Abstract

Persisting groin pain post total hip arthroplasty (THA) is a common and complex issue that can be difficult to diagnose and manage. Acetabular component positioning is often implicated. We used a previously well described and validated functional positioning protocol to determine if functional acetabular malpositioning was a factor in groin pain post THA and hence to determine if acetabular revision would be indicated. We compared patient-specific functional acetabular positioning to traditional CT evaluation of cup position and assessment of anterior cup overhang. 39 patients with groin pain post-THA were investigated. Functional acetabular malpositioning was diagnosed in 31% (12/39). Revision THA was performed in those 12 patients, resulting in resolution of functional malpositioning (100%), with an overall accuracy of 5.6° (range 1-12), and resolution of groin pain in 67% (8/12). 33% (4/12) of the revised implants had functional positioning located outside the traditional "40/20 zone". Comparison with CT indicated that 40% (4/10) of implants with anterior overhang were well positioned, however only 50% (6/12) of functionally malpositioned implants had CT evidence of anterior cup prominence.
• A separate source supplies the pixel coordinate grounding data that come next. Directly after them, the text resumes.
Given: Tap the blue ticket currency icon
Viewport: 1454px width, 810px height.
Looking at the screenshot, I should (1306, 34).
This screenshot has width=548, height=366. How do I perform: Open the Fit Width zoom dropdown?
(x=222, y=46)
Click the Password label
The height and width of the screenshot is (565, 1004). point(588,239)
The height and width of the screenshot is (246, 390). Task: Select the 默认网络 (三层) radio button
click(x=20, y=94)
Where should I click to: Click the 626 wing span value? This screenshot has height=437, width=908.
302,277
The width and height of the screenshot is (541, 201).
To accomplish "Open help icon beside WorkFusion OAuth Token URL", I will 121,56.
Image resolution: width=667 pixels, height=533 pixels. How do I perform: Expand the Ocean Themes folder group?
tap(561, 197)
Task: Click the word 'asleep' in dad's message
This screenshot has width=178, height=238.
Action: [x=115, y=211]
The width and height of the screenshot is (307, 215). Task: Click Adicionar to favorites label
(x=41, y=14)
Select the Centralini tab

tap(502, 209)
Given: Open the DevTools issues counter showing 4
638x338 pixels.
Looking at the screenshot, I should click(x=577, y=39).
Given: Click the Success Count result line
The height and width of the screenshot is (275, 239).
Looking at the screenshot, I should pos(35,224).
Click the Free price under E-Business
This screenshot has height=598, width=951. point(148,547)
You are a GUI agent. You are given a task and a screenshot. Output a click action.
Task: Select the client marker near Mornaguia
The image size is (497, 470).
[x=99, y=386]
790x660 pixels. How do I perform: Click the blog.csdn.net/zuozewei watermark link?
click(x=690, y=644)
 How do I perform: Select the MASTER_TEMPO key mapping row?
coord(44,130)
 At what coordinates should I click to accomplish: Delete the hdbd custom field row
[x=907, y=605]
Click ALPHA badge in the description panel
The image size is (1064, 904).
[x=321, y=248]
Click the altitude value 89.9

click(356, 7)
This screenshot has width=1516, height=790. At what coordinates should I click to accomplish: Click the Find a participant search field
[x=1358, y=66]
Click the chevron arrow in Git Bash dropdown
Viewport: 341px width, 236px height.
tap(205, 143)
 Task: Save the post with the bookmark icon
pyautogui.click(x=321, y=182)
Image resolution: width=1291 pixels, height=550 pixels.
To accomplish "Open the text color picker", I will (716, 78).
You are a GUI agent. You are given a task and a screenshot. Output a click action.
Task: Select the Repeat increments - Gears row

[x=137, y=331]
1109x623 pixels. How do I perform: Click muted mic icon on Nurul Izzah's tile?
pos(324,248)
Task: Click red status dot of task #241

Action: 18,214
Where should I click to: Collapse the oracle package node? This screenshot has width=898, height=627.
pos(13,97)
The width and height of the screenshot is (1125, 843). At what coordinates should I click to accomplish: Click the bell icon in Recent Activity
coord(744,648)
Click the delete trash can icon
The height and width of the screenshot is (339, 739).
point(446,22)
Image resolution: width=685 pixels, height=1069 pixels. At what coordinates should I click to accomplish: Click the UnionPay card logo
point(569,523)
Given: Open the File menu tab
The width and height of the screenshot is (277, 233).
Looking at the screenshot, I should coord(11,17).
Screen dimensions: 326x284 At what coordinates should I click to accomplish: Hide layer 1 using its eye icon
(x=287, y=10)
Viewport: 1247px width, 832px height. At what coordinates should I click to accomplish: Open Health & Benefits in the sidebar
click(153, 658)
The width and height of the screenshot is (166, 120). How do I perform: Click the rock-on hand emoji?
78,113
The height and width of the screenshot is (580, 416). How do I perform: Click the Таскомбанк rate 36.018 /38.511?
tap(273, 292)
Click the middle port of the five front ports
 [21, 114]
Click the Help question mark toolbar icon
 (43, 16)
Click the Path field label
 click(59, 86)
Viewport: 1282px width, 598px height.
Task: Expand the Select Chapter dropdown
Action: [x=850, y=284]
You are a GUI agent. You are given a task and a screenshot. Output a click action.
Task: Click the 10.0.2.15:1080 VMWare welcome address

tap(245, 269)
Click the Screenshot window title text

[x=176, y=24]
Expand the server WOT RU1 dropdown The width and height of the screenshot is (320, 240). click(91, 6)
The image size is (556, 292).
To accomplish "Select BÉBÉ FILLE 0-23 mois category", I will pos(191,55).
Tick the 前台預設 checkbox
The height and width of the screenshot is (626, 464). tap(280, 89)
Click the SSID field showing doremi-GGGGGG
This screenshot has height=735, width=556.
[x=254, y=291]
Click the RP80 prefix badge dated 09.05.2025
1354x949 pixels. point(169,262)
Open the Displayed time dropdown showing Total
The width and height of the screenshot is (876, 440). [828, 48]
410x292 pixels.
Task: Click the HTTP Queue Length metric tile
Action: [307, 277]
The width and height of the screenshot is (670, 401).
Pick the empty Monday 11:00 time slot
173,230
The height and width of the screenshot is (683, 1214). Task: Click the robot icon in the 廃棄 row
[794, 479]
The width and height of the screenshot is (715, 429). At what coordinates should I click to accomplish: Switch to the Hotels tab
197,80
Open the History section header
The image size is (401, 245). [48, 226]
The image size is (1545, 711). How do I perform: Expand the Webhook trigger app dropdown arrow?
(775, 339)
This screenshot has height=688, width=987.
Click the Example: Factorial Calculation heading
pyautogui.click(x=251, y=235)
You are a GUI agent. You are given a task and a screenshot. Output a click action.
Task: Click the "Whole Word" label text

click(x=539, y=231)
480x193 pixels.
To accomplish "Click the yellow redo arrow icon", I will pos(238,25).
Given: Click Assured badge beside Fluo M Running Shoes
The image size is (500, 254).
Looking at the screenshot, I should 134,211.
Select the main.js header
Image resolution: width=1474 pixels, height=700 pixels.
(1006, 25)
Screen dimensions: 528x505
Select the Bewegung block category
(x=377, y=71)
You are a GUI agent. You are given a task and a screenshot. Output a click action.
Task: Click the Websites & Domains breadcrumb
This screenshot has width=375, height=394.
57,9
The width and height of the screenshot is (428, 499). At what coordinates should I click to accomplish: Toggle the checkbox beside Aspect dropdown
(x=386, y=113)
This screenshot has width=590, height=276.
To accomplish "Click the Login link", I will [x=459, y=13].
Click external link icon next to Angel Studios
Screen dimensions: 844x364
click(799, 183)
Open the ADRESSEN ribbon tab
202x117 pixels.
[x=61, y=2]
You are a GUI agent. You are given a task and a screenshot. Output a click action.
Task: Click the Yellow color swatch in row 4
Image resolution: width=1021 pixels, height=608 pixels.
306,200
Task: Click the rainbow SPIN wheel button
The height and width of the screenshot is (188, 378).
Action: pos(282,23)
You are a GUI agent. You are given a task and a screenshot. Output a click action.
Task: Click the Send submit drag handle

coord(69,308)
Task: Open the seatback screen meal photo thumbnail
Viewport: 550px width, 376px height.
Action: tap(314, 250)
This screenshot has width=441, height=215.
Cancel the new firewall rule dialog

Of the 8/12 revision patients who had resolution of their groin pain, only 1 had cup prominence. This study suggests that the utilisation of a patient specific functional positioning algorithm in the analysis of persistent groin pain following THA can assist in identifying the underlying cause of pain and help to guide treatment. For a functionally malpositioned acetabulum, revision surgery offers a potential resolution of groin pain.